There are limited guidelines currently to inform the prescription of second-line therapies (treatment that is given when initial treatment doesn't work, or stops working) for type 2 diabetes patients. This project seeks to construct a comprehensive comparative study, over randomised controlled trial datasets, to identify subgroups of patients that experience particularly beneficial or harmful effects of an active treatment, estimate their treatment effects and characterise determined patient subpopulations. A primary focus is on the use of machine learning for variable selection and to evaluate its relevance in treatment selection over traditional regression models.
In a heterogeneous patient population diagnosed with type 2 diabetes, it is of interest to examine how patients may vary in their response to second-line drug therapies and what might influence these differences. Primarily, this work seeks to present a comprehensive comparison study over the patient population using a careful validation exercise (i.e. both internal and external).

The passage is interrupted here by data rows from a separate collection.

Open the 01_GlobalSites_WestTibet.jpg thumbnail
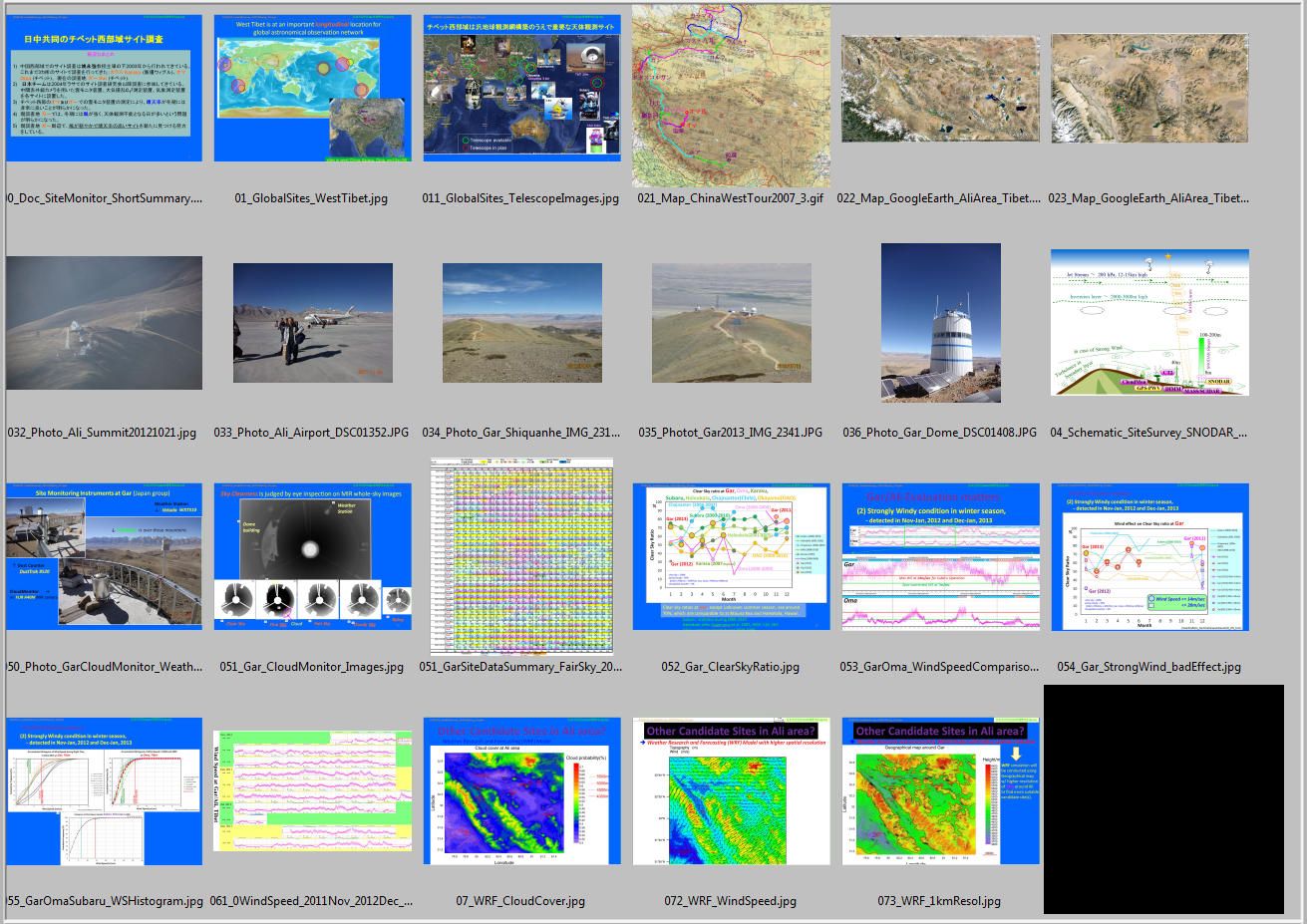coord(312,88)
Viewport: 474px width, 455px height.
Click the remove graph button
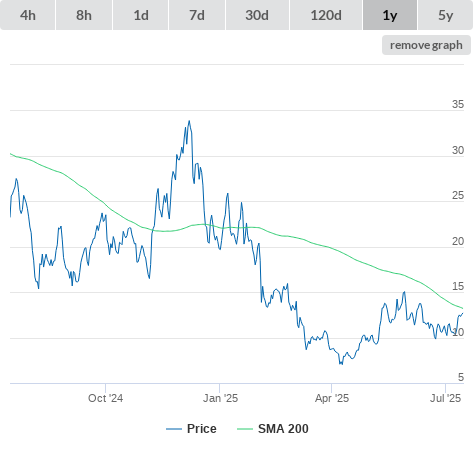[x=426, y=45]
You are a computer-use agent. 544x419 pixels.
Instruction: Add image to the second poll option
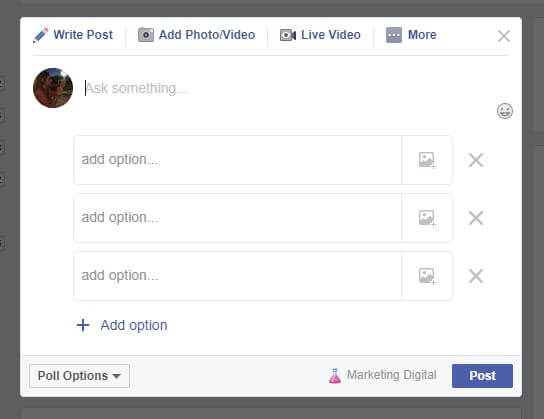tap(427, 218)
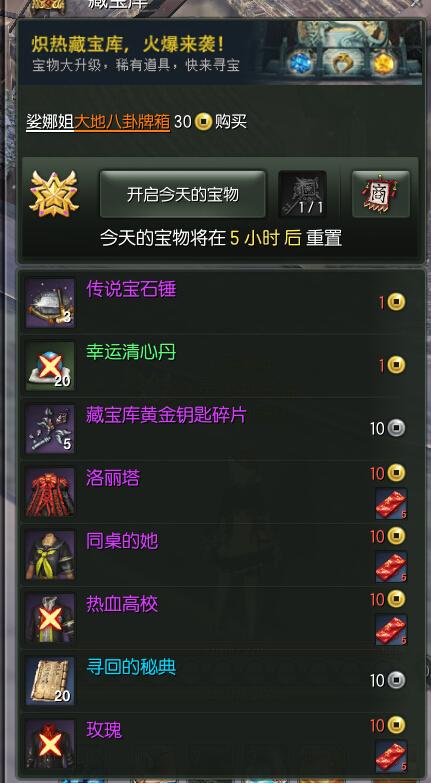This screenshot has height=783, width=431.
Task: Open the 大地八卦牌箱 orange link
Action: pos(122,121)
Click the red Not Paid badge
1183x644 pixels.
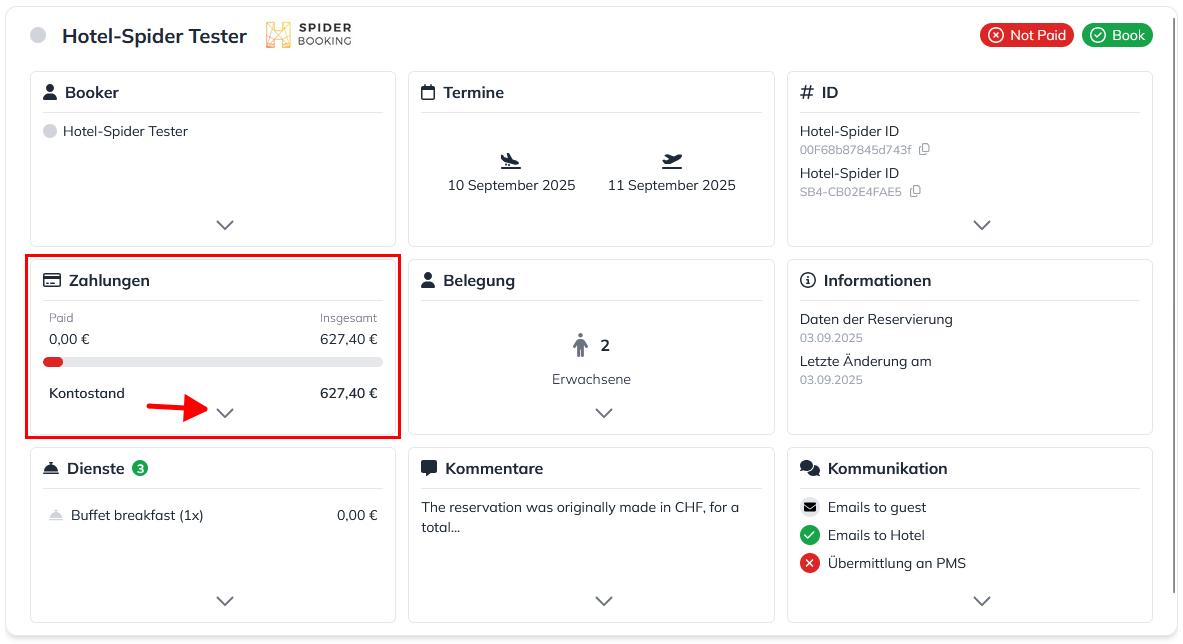click(x=1027, y=35)
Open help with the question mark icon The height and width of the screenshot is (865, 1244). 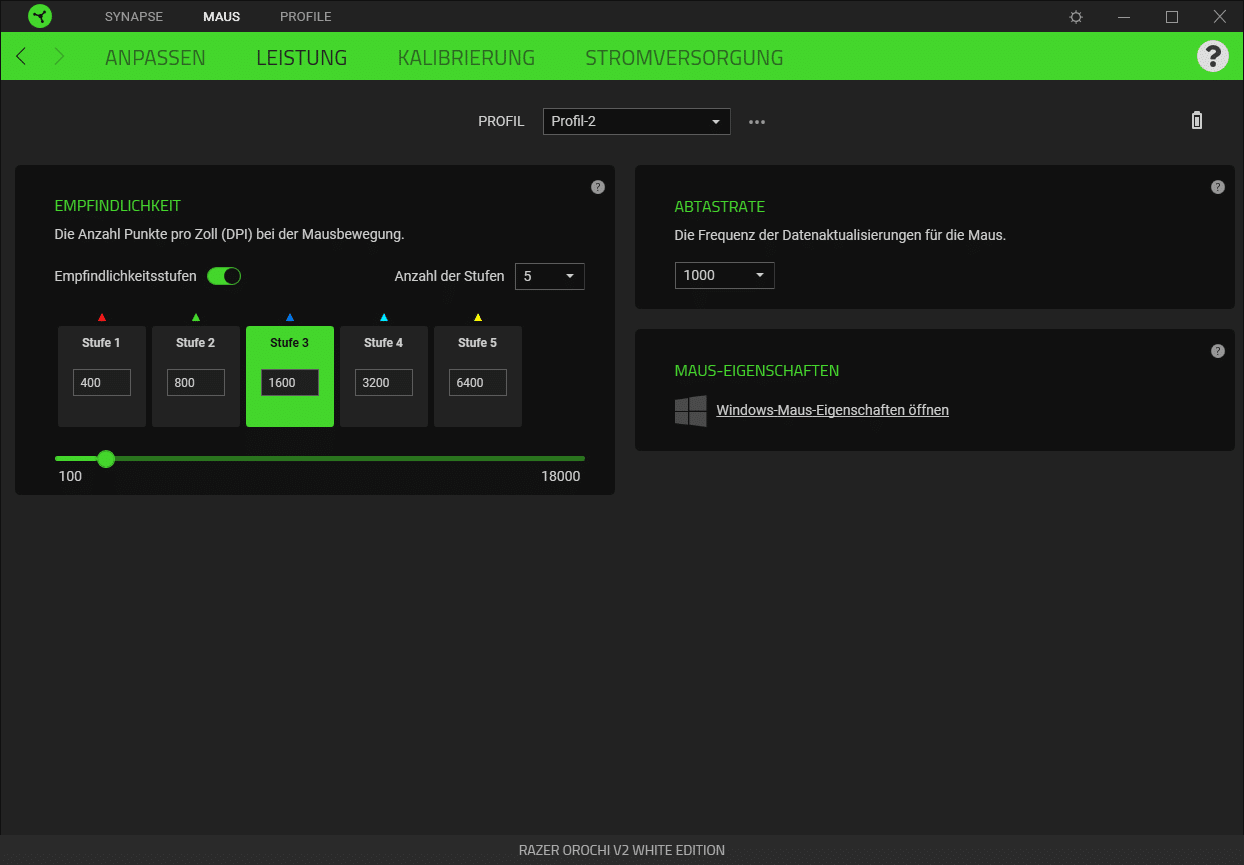[1212, 56]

In other words, the study will evaluate effect heterogeneity using machine learning and compare results to a relevant traditional model. Numerous data-driven methodologies have been recently developed at the intersection of machine learning and causal inference to evaluate treatment effect heterogeneity. However, there have been limited applications in medical and public health research.
This work specifically seeks to bridge the mentioned gap by using sophisticated algorithms to inform treatment selection for type 2 diabetes. Additionally, variable selection is uniquely incorporated in this study by explicitly accounting for the varied nature (e.g. categorical, continuous) of patient characteristics, associated selection bias and the presence of highly correlated predictors.
This work would be of interest to researchers in medicine, health outcomes, pharmacy and applied statisticians. Additionally, this is also of interest to the pharmaceutical industry.